Bournonville travaille à un système de notation, qui ne sera pas très utilisé mais témoigne de son désir de préserver son art : il sait que le ballet ne sera pas reconnu comme l’égal du théâtre ou de la musique tant qu’il n’aura pas son langage propre. Bournonville se bat également pour améliorer le sort de danseurs (il fait régulariser la paye des danseurs et leur obtient une retraite) et, en 1847, réorganise l’école du ballet.

À la mort de Bournonville, en 1879, le Danemark a sa propre école et son propre style de ballet (qui sauvent ainsi de l’oubli une part importante de la tradition française, issue de l’école Vetsris). Par la suite, ses élèves règlent à partir de ses ballets six cours de danse (un pour chaque jour de la semaine) et répètent inlassablement ces classes fixes. Le Conservatoire portait bien son nom…

AA 3/12 La Révolution française dans le ballet

Ce billet fait partie d’une série de compte-rendus sur Apollo’s Angels, de Jennifer Homans.

◆ CONSIGNE ÉCRITE A
Répétez à l'identique les enregistrements, de la ligne qui contient « Given: Minimize the 卡巴斯基安全网络 dialog » jusqu'à la fin des enregistrements. Laissez les images de côté dans votre réponse.

◆ MATÉRIEL D'EXERCICE
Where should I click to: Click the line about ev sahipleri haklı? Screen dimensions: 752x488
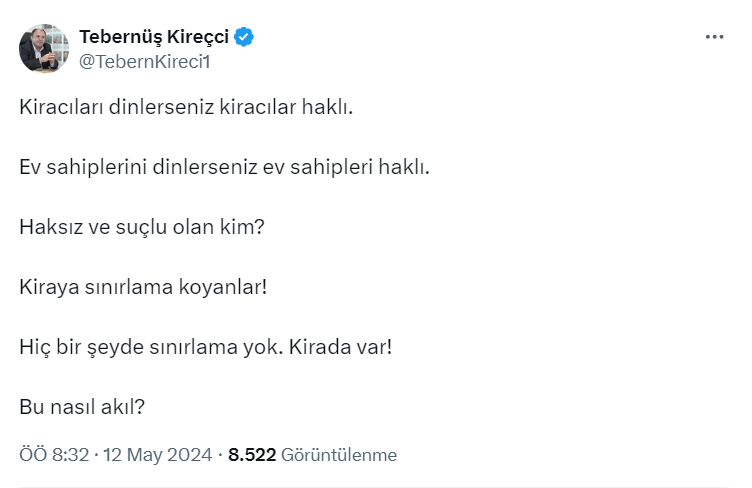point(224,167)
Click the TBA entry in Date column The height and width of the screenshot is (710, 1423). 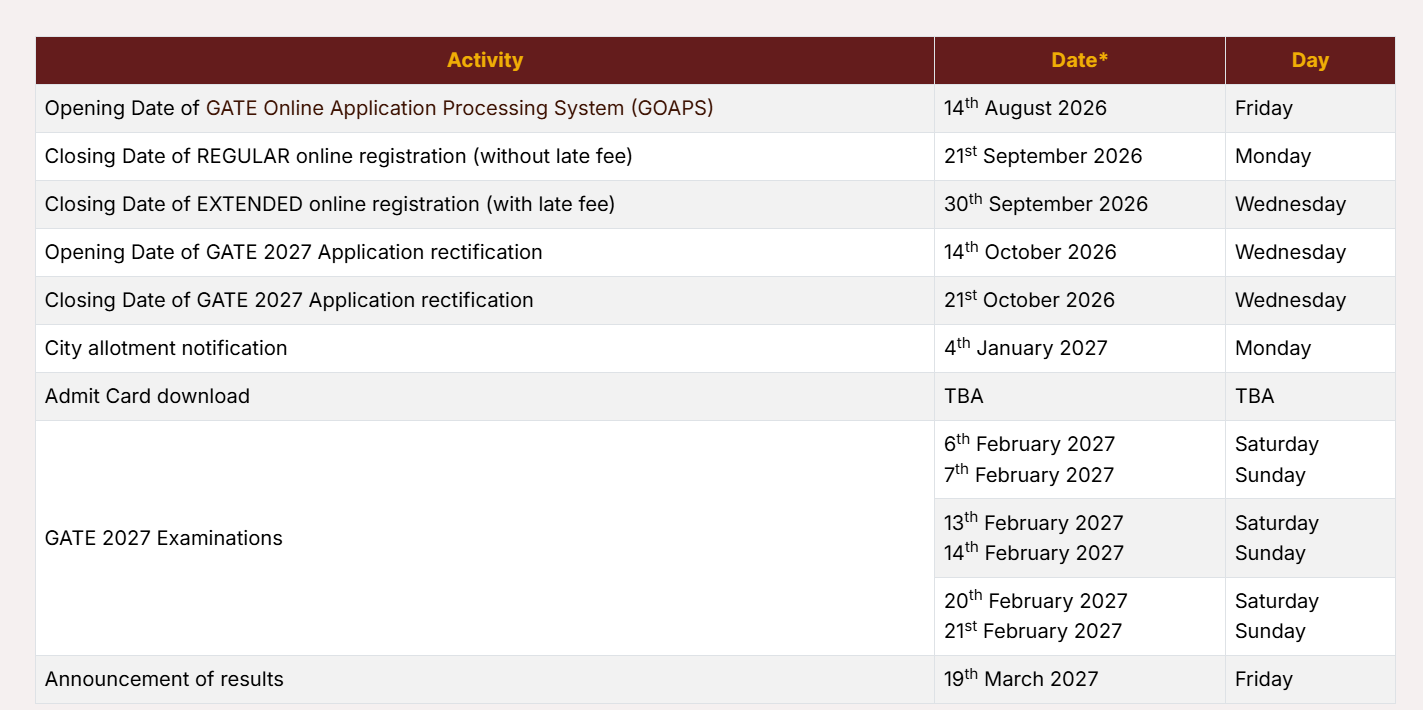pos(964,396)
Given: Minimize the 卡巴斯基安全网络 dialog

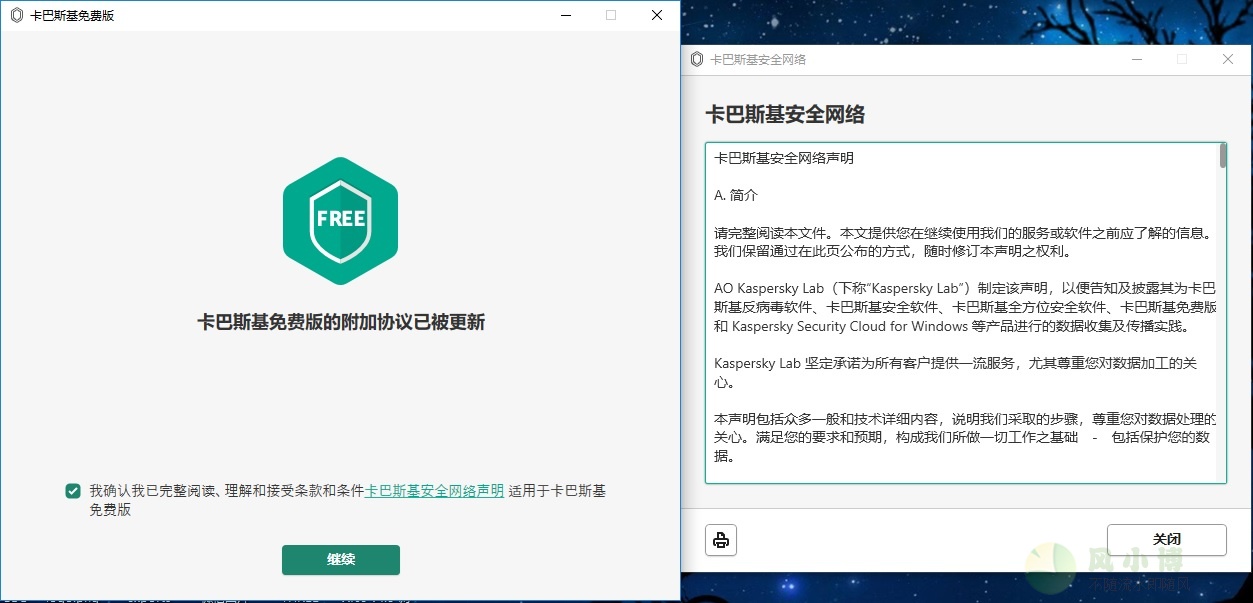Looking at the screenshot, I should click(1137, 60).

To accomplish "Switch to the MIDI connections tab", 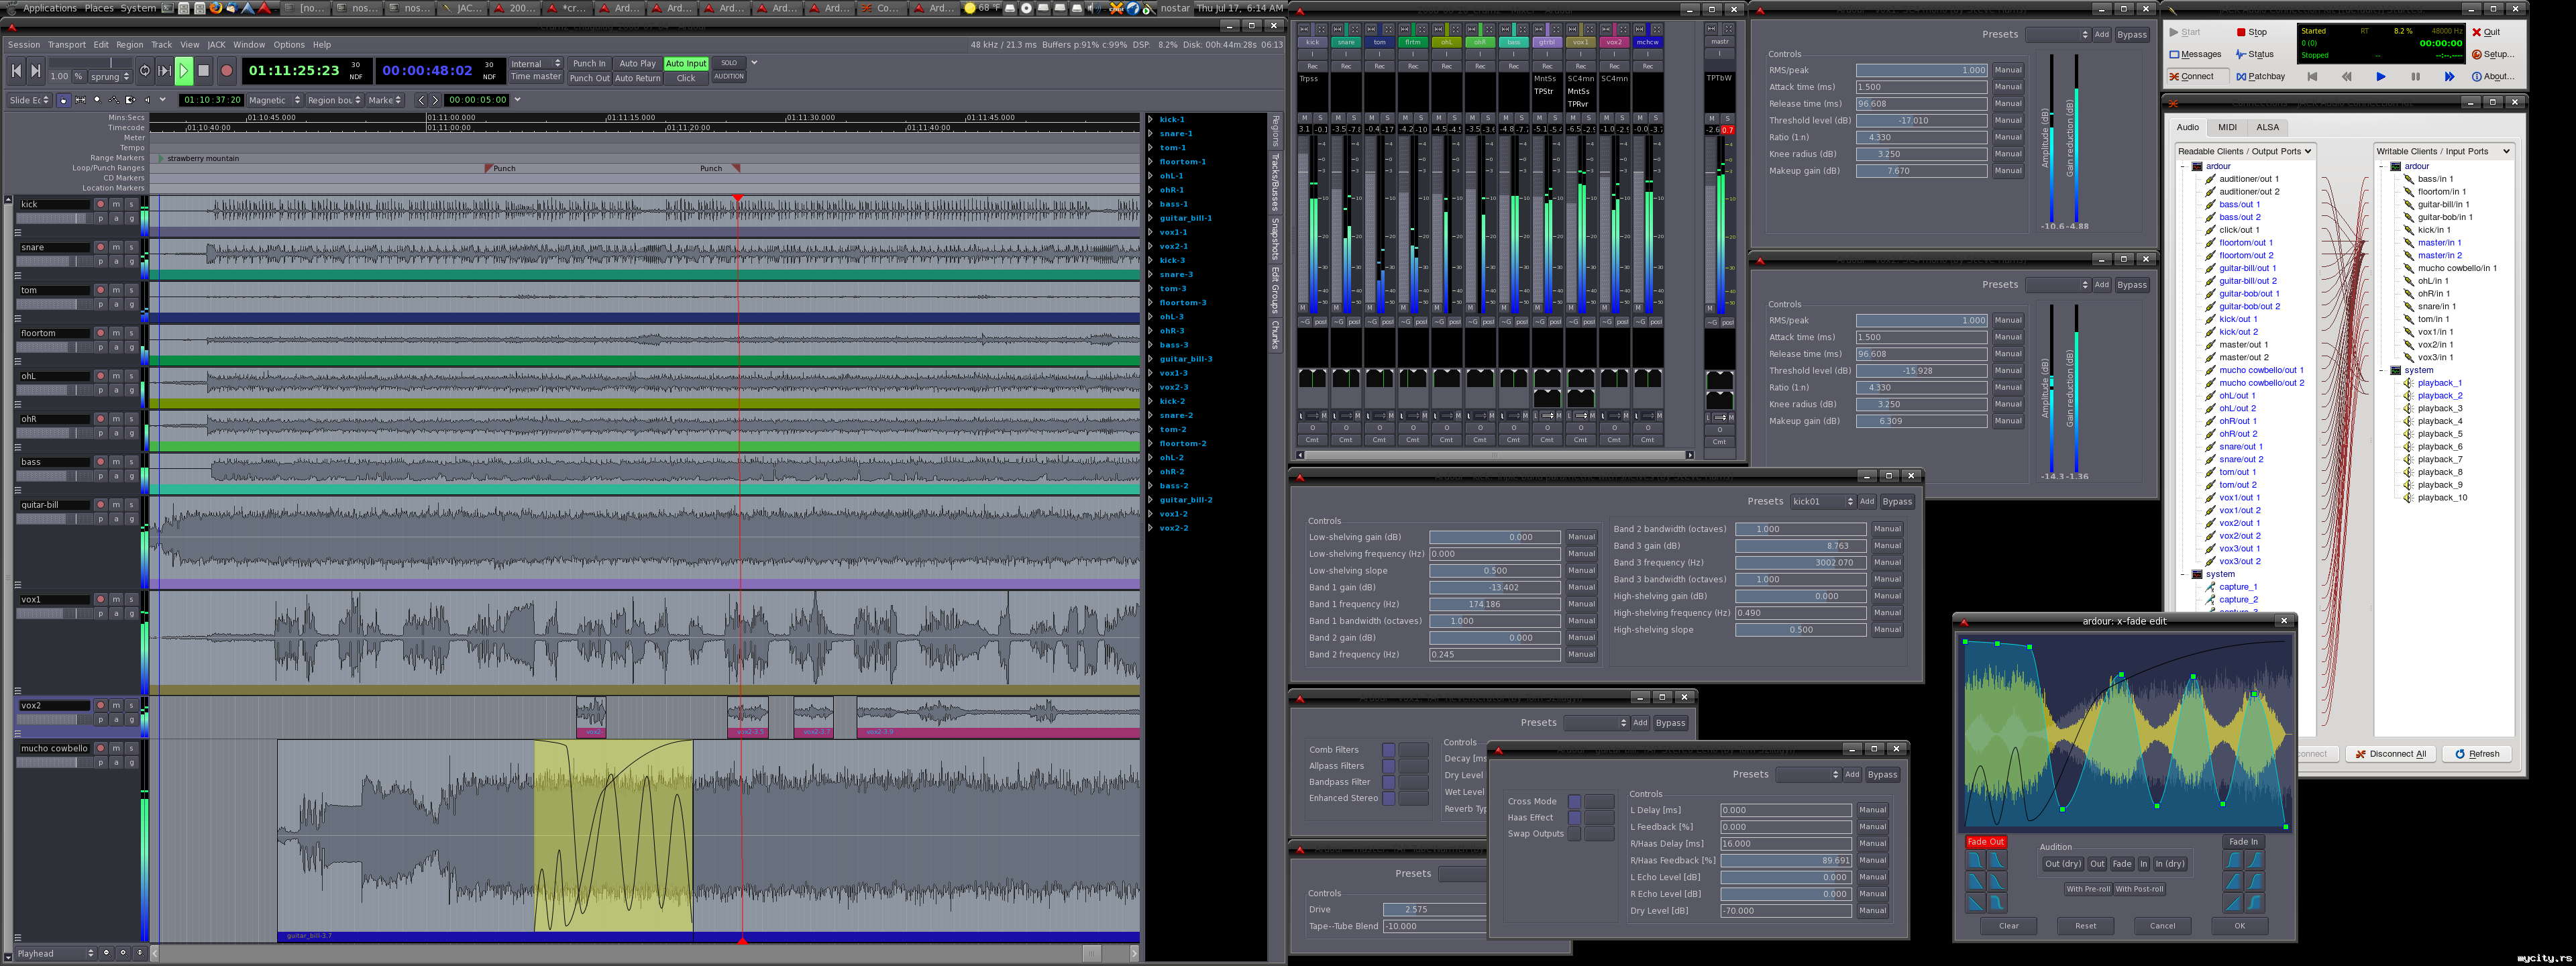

◆ CONSIGNE ÉCRITE B
Reproduisez fidèlement le passage du texte sur Bournonville qui commence par « Bournonville travaille à » et va jusqu'à « l’école du ballet. ».

◆ RÉPONSE A
Given: Minimize the 卡巴斯基安全网络 dialog

Looking at the screenshot, I should click(1137, 60).

To accomplish "Switch to the MIDI connections tab", 

◆ RÉPONSE B
Bournonville travaille à un système de notation, qui ne sera pas très utilisé mais témoigne de son désir de préserver son art : il sait que le ballet ne sera pas reconnu comme l’égal du théâtre ou de la musique tant qu’il n’aura pas son langage propre. Bournonville se bat également pour améliorer le sort de danseurs (il fait régulariser la paye des danseurs et leur obtient une retraite) et, en 1847, réorganise l’école du ballet.